SF映画のスタートレックをご存じでしょうか。宇宙を舞台にした様々な冒険が語られますが、その中に「ホロデッキ」という装置が出てきます。単に立体映像を映すだけではないシミュレーション装置です。五感を通じて現実に起こっているかのような感覚で、登場する人や環境とふれあえるのです。こんな装置があれば、ドラマの中に入り込んで自分が主人公として疑似体験したり、戦闘の模擬訓練に使ったりすることも可能になります。
今回の記事で紹介した、東京大学の舘研究室では、ホロデッキのような装置を目指して開発を進めているそうです。とりあえずは、実際に会っているかのような立体感のある映像を作り出すこと。現在のテレビ電話などでは、あくまで機械を介しているという意識から離れることが難しいのですが、これを極限まで実像に近い状態まで近づければ、見ているものはバーチャルな像であっても、目の前にいるのと同じことになります。超能力などとしてしか語られなかったテレポーテーションが実現するのです。遠くの人と人を結びつけ、時間を飛び越える能力を人間が持つようになるのです。電話よりもっと大きな影響を与える発明になりそうです。
目の前にいる存在感を表すには、においも重要です。東京工科大学の松下温教授(慶応大客員教授)はバーチャル空間に現実感を与えるためににおいの研究を始めました。
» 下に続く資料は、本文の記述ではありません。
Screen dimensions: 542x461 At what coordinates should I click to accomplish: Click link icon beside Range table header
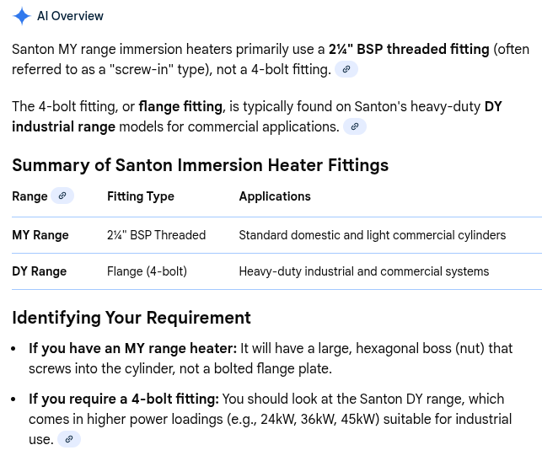62,196
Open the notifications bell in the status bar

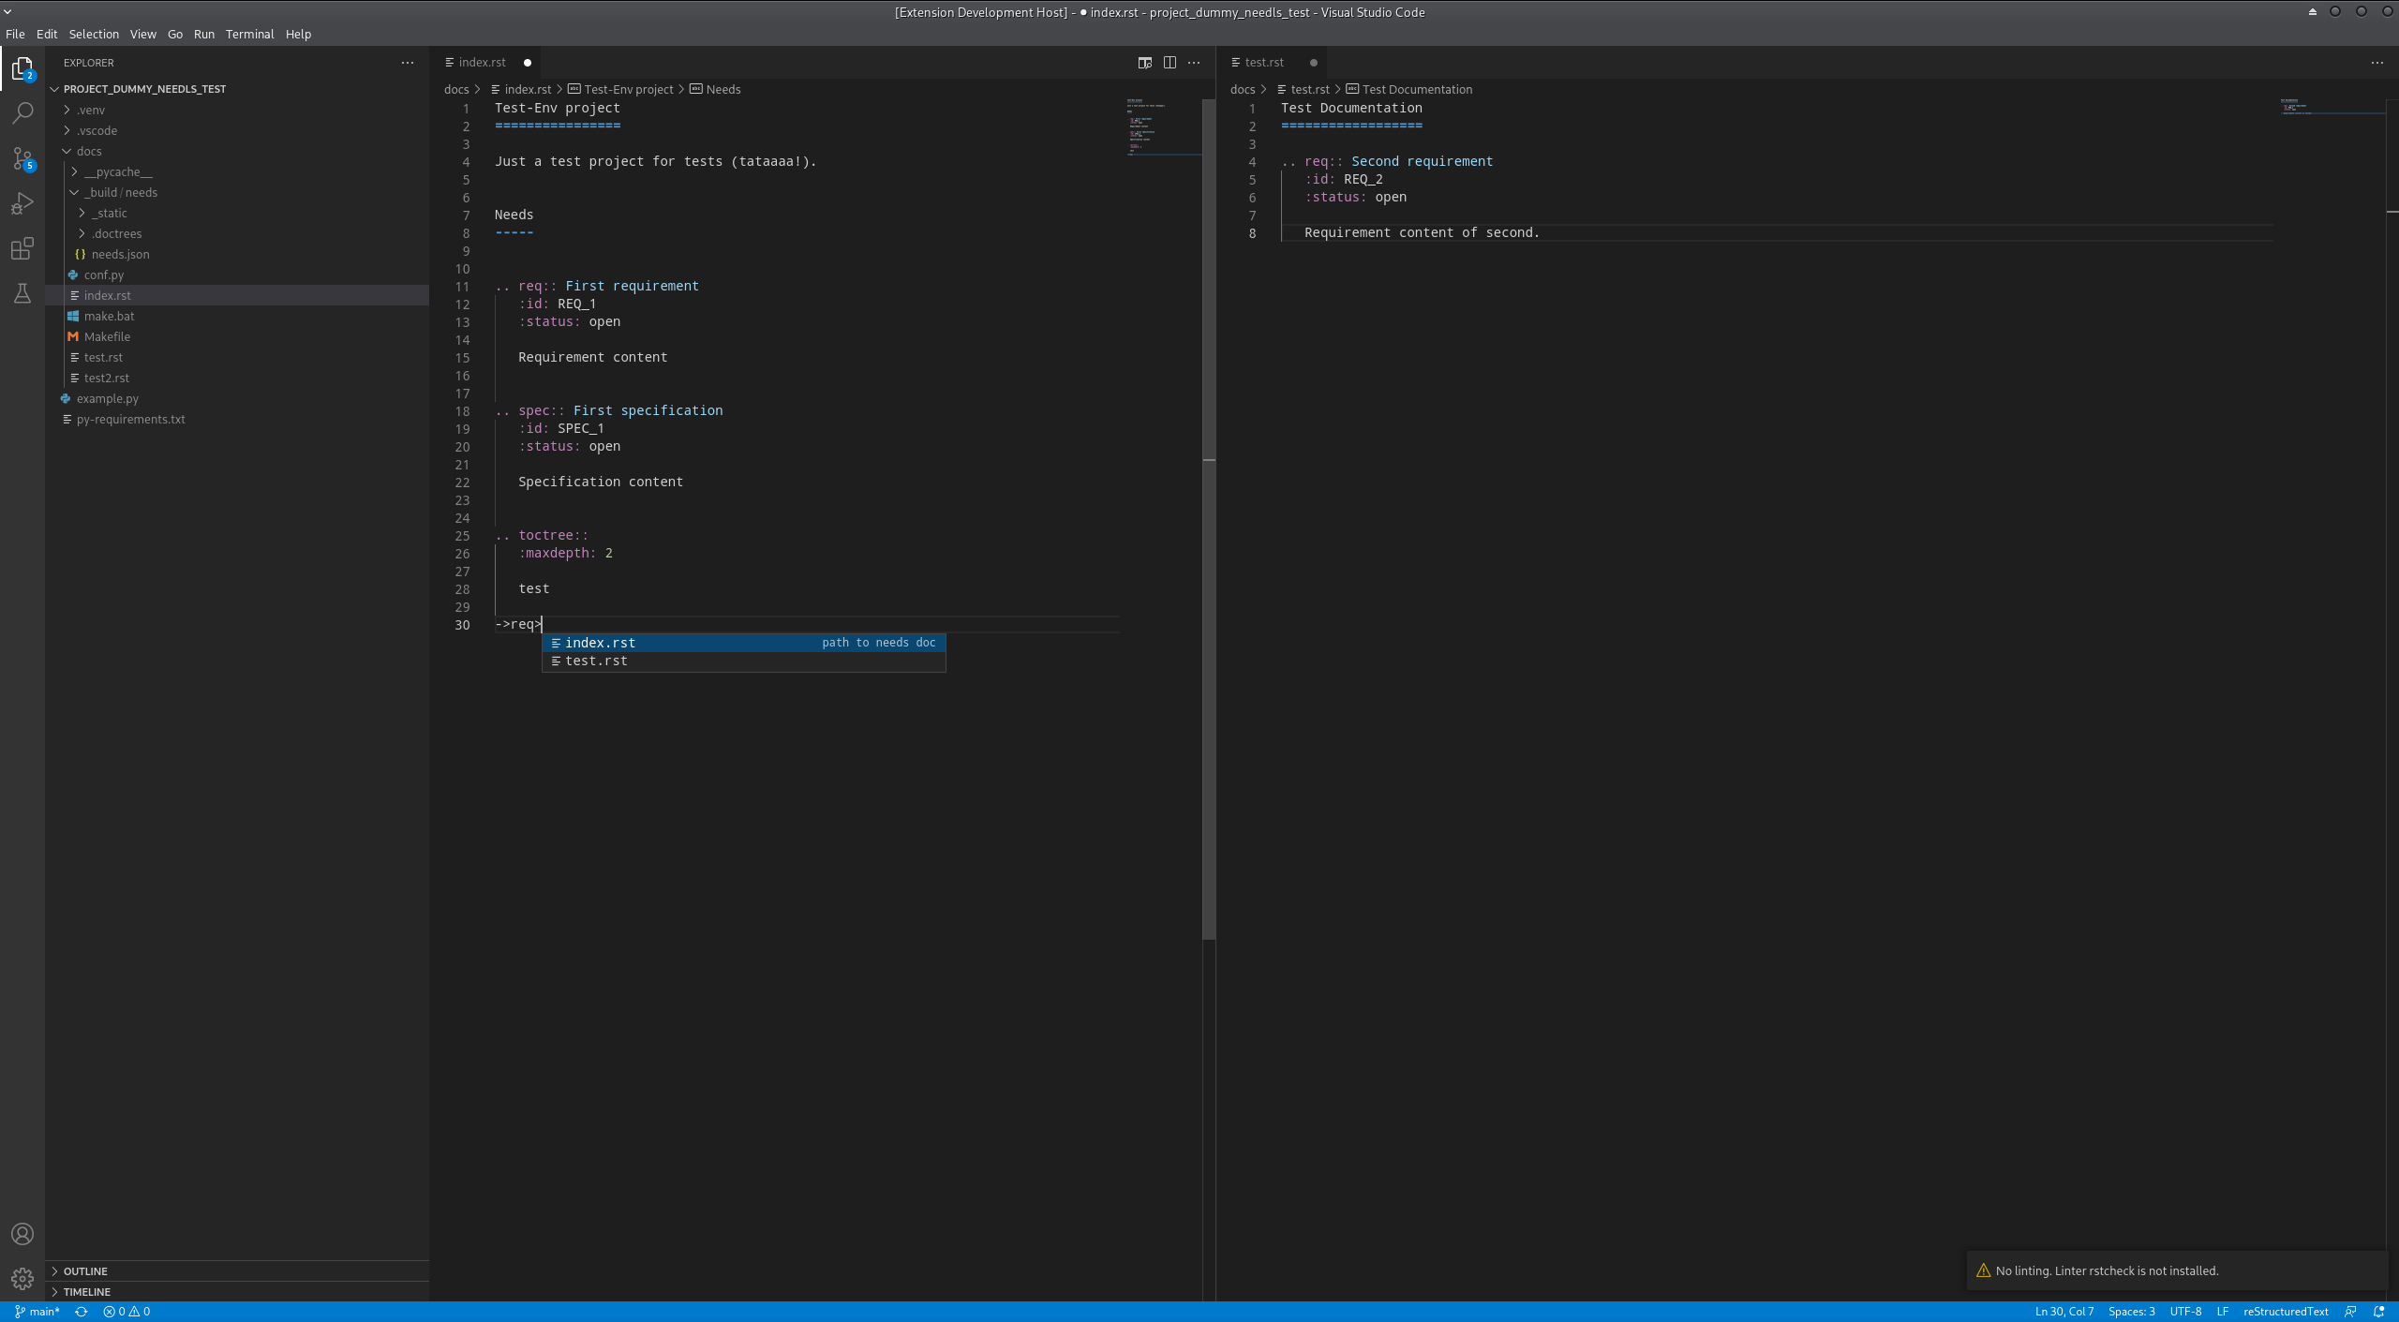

目の前にあるにおいをセンサーなどで感じ取ってそれを遠隔地で再現するという、リアルタイムでの香り再生は、香りの分析に時間がかかりすぎるので現状では無理だということです。ただ、場面を設定して香りを再現したり、あらかじめ用意した映像に対応した香りを再現発生させたりすることは、現実的になってきました。
現在は果物の香りならほとんどが再生できます。大きな注射器のようなものに香りのもとを入れ、混ぜ合わせながら吹き出すことで、様々な香りをつくり上げる「香り発生器」もできています。今後は、プリンターのインクジェットのような小さなものに何十種類もの香りのもとをつめ、吹き出せるようになれば、利便性は格段にあがります。いろいろな工夫を重ねている最中だと松下教授は話しています。
NTTは先ごろ、ブロードバンド構想の中で五感をつかったコミュニケーションの実現を目指す10年計画を発表しました。話す、聞く、見るに加えて香りをかぐ、触れるまで取り入れるのです。夢のような話を実現する努力が、大きなビジネスに結びつく可能性を秘めています。